Por
  • Isabel Soria

Otoño

Comienza a montarse el Belén de la plaza del Pilar
Otoño
Heraldo

Llueve. Al fin. Como siempre pasa en Zaragoza hemos pasado del sudor al temblor sin avisar. El Ebro ha subido y los patos nadan un metro o varios más arriba. Los avioncillos con la tripa de plata no sobrevuelan ni trinan sobre las sirenas de Helios. Las sirenas ya nadan en la piscina cubierta. 

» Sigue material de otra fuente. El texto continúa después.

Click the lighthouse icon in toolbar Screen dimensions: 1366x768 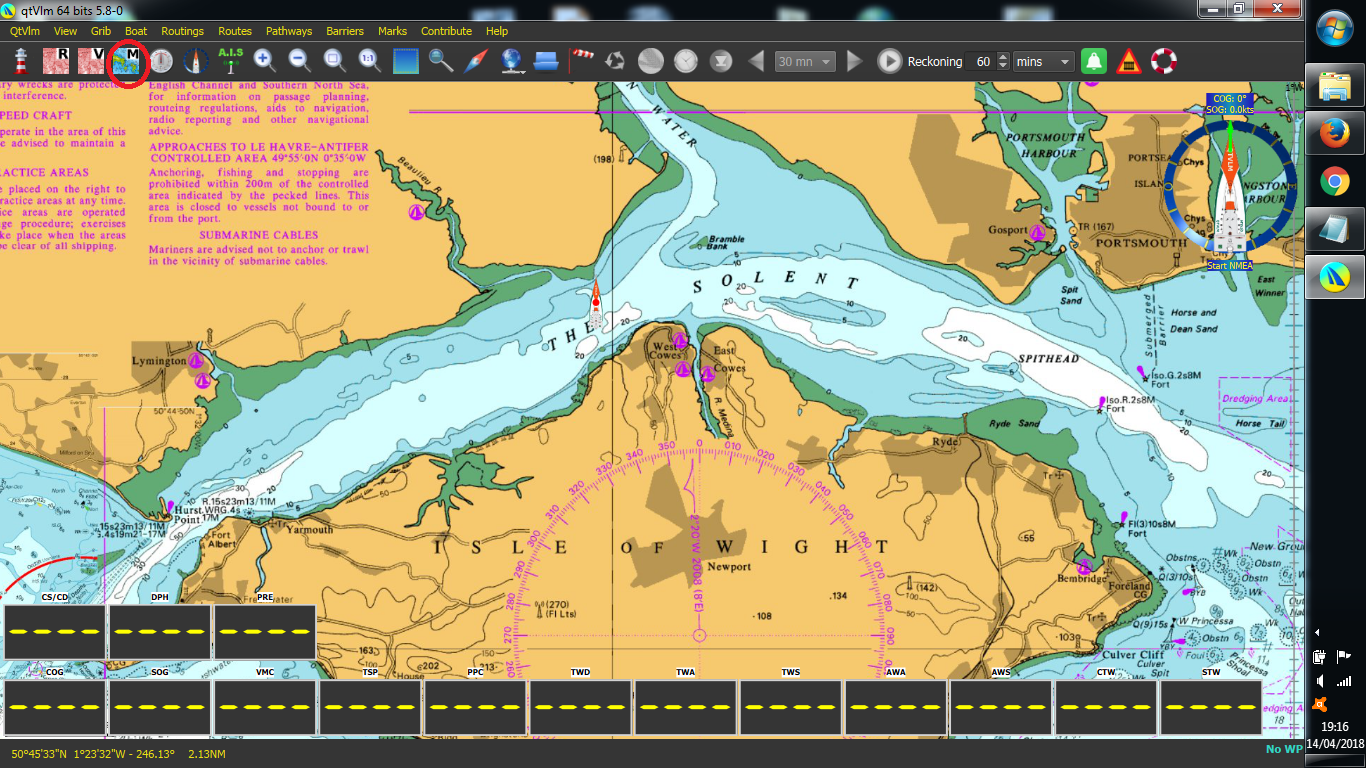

Millones de agostadas hojas mueren y se van cayendo. Los árboles se preparan para el invierno. Este otoño húmedo hay nubes, agua, eclipses y hasta auroras boreales. El día es corto. Hemos cambiado la calabaza por Papá Noel. Y ya están las luces colocadas, aunque todavía no se encienden. ¿No va todo muy deprisa? Pero la calle Alfonso, ya no es la Calle Alfonso. Es la calle de los turistas que pasean por la calle Alfonso. Apenas un pequeño ramillete de negocios recuerdan a la Zaragoza de siempre. El resto lo mismo podría estar en Zaragoza que en Japón o Estambul. Peluches idénticos habitan en todas las ciudades. Abundan las tiendas que en realidad no venden nada, aunque siempre están llenas. También hay tiendas de empanadas siempre vacías. Tiendas de chuches XXL, y muchas, muchas tiendas de móviles y muchas, muchas tiendas de bisutería. Menos mal que están Martín Martín y El Rincón, lo más cercano a la globalización ‘made in’ Aragón, junto a la Tolosana. Al final de la calle vislumbras un elemento que te hace volver a Zaragoza, a nuestra Zaragoza. El relieve de Pablo Serrano en la fachada del Pilar que condena a Santiago y a aquellos primitivos zaragozanos a la tortícolis eterna. Qué importante, más ahora que nunca, mantener aquello que nos hace ser nosotros mismos, aunque sea a costa de contracturas.